En 2018, Crystallmess se fait aussi connaitre avec le film « Collective Amnesia. In memori of logobi. ». Dans une démarche de témoignage et d’archive, ce court métrage se veut le témoignage d’un phénomène : le logobi, danse originaire de Côte d’Ivoire :  "Elle a été reprise par les jeunes de banlieue du sud de Paris en particulier. Et ils l’ont un peu remise à leur sauce. Ça mélange le coupé-décalé et la musique techno : il y a un côté très futuriste. C’est un genre de musique qui a vraiment révolutionné 'soniquement' les choses et il y a eu une forme d’amnésie de ce qu’il s’est passé. J’ai donc fait ce film pour ne pas que l’on oublie."

Ce film ouvre à Christelle Oyri la possibilité de se développer sur plusieurs supports : "Je n’avais pas la sensation que ça pouvait devenir un métier. Avec Collective Amnesia, j’ai pu reprendre ma pratique visuelle parce que ça intéressait des gens, des institutions qui diffusaient le film. "

“Collective Amnesia : In memori of logobi” par Crystallmess

Paris vidé de ses clubs

Bien qu’originaire du Val-de-Marne, ce n’est étonnement pas sur la scène parisienne que Crystallmess, la musicienne, se produit le plus. "Je joue moins à Paris parce que les clubs ferment. Les cachets sont très bas et les sound system pas forcément bons dans le peu de clubs qu’il reste. C’est une ville qui s’embourgeoise, poursuit-elle. Les gens qui habitent Paris vieillissent et n’aiment pas le bruit." C’est donc essentiellement à Londres et à Berlin que l’artiste a trouvé refuge. Elle s’est notamment produite plusieurs fois au Berghain, célèbre club berlinois reconnu pour sa qualité de son presque parfaite et son exclusivité : "C’est un club où les photos et les vidéos sont interdites. Ça préserve le mystère" explique Crystallmess.

Une artiste multiple

"Il y a parfois des choses que je veux exprimer visuellement et que la musique ne me permet pas de faire", raconte l'artiste pour justifier la déclinaison de son art en de nombreux supports. "Mon travail, c'est de faire de l’art et de pouvoir transmettre des messages, politiques ou non." Son dernier projet vidéo, en collaboration avec le Musée du Louvre, est sortie début 2023. Le Louvre a commandé à plusieurs vidéastes une courte vidéo sur leur vision du musée. L’occasion pour Christelle Oyiri de questionner une institution qu’elle aime, mais qui n’est pas toujours tendre avec tous : "Même si le Louvre, c’est impressionnant, c’est écrasant aussi du silence de mes ancêtres et du silence de gens qui n’ont pas la parole, décrit-elle émue. Et en fait, on se rend compte qu’il y a très peu d’art émancipatoire au Louvre, même si c’est un des plus beaux établissements d’art qu’on a au monde."

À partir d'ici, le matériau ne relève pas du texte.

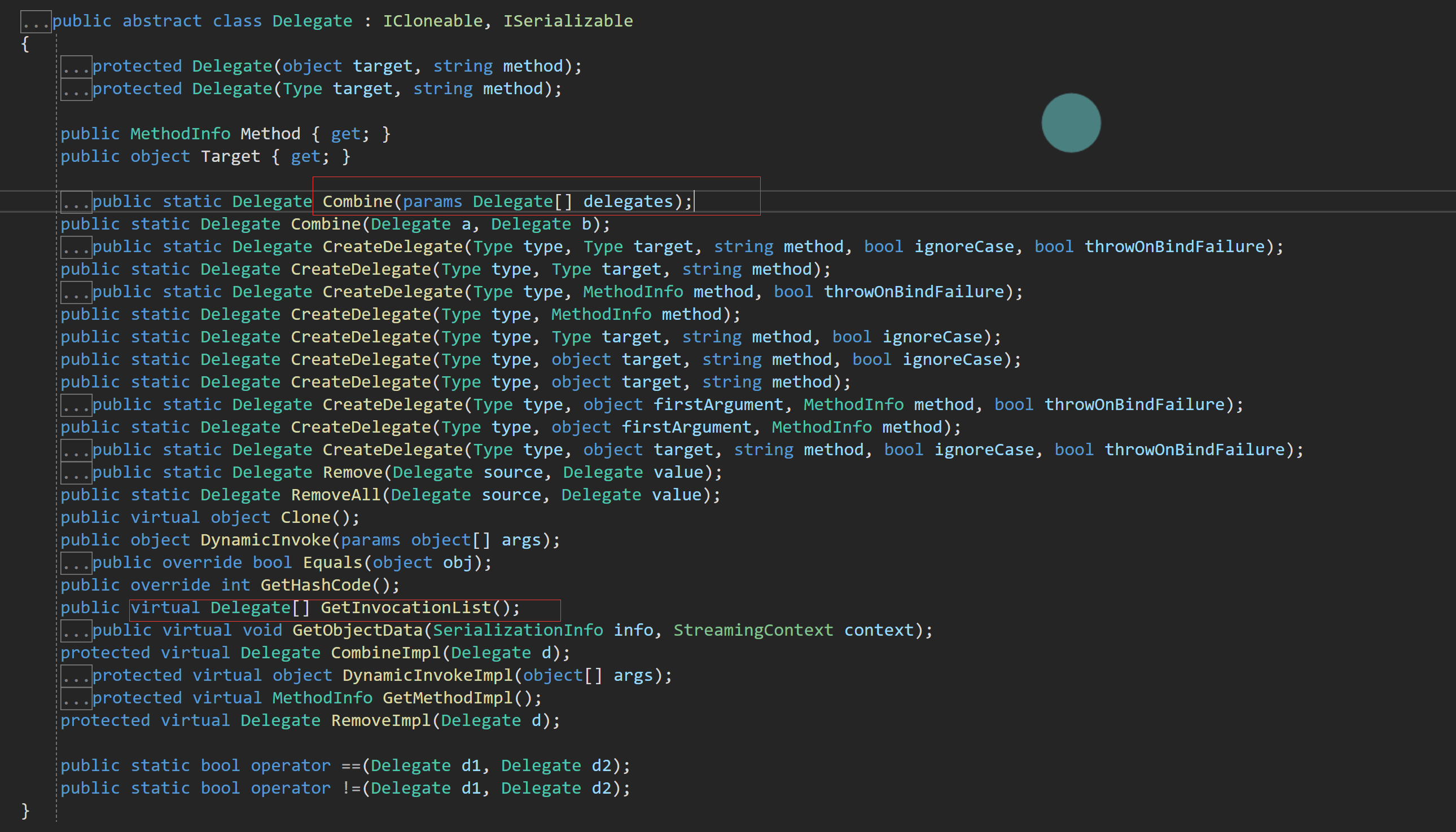Expand ellipsis box on the Remove method line
The image size is (1456, 832).
click(x=76, y=473)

Plus que le support par lequel elle s'exprime, c’est l’engagement de l’artiste et ce qu’elle représente qui compte : "Je pense que la représentation peut être de l’engagement, déduit-elle. Quand les gens finissent par se voir dans des endroits où ils ne sont jamais représentés, c’est aussi une forme d’engagement." Le féminisme, la terre ou encore la lutte intergénérationnelle au sujet du chlordécone sont autant de sujets sur lesquels Crystallmess travaille ou espère travailler dans ses futurs projets, musicaux ou non.